Welche Rolle spielt die AfD bei der zunehmenden Gefahr von rechts?
Ein Zündeln und Spielen mit dem Feuer in politischen Grenzregionen, ganz gleich auf welcher Seite, hat schon immer zu drastischen Effekten und Gefahren für unseren freiheitlichen, demokratischen Konsens geführt. Im Verfassungsschutzbericht ist ja auch deutlich belegt, dass es der sogenannte AfD-Flügel ist, der das rechtsextremistische Bedrohungspotenzial so eklatant hat anwachsen lassen.
Gegen Hass und Hetze im Netz scheint es noch immer keine wirksame Strategie zu geben. Wo bleibt hier die Entschlossenheit?
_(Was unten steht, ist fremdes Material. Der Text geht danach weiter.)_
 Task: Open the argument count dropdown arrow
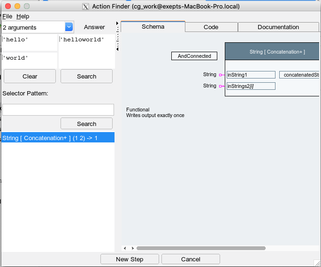pos(69,27)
Den Vorwurf muss ich entschieden zurückweisen. Der Regierung bei all den Maßnahmen gegen Extremismus, den wir in jeder Form ablehnen, mangelnde Entschlossenheit vorzuwerfen, ist unsachlich. Was die Nutzung des Internets und sozialer Medien für die Verbreitung von Hasskommentaren, die Verunglimpfung von Menschen bis hin zur offenen Aufforderung zu Straftaten angeht, so haben wir es hier mit neuartigen Phänomenen zu tun. Unsere Strategie hiergegen ist ein ganzes Bündel von Maßnahmen. Das braucht Zeit. Die Maßnahmen werden schon bald Wirksamkeit entfalten.
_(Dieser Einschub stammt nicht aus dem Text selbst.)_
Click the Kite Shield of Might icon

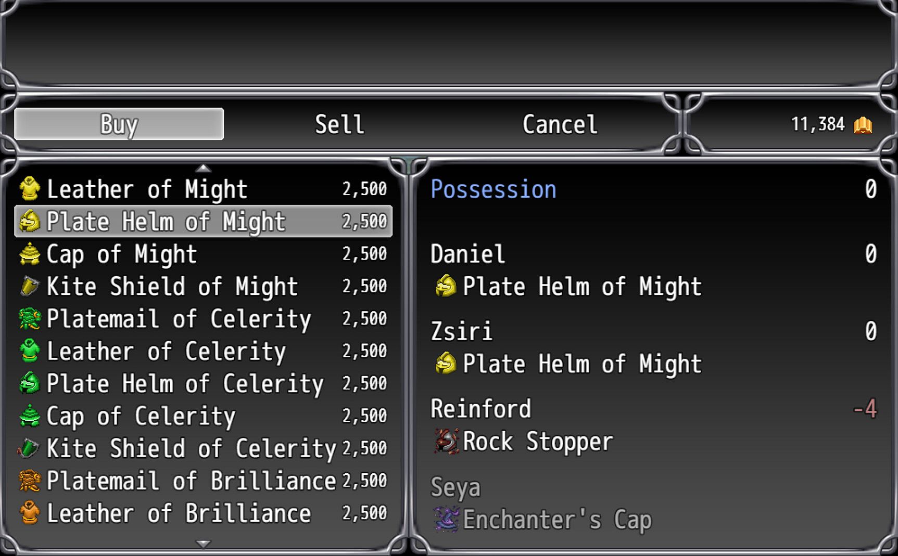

Union und SPD streiten über weitergehende Befugnisse für den Verfassungsschutz. Müssen die Sicherheitsbehörden auch die Möglichkeit der Online-Überwachung erhalten?
Koalitionen haben die Eigenschaft, dass sich die Partner bei vielen Themen auf Kompromisse einigen müssen. Da bildet die Novelle des Bundesverfassungsschutzgesetzes keine Ausnahme. Es ist kein Geheimnis, dass sich CDU und CSU hier ein Mehr an Kompetenzen, beispielsweise auch die Möglichkeit der Online-Überwachung, wünschen würden.
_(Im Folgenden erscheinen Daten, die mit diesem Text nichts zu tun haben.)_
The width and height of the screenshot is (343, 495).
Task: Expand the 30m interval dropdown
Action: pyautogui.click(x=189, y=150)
Auch die Zahl linksextremer Straftaten ist gestiegen. Droht ein Angriff von rechts und links?
Wenn gleich mehrere Seiten des extremistischen Spektrums unsere offene Gesellschaft in steigendem Maße ins Visier nehmen, muss uns das Mahnung und Aufgabe zugleich sein. Unsere Demokratie ist wehrhaft und wird von der ganz überwiegenden Mehrheit unserer Gesellschaft getragen. Eine Gefährdung der freiheitlich-demokratischen Grundordnung in ihrem Bestand sehe ich nicht.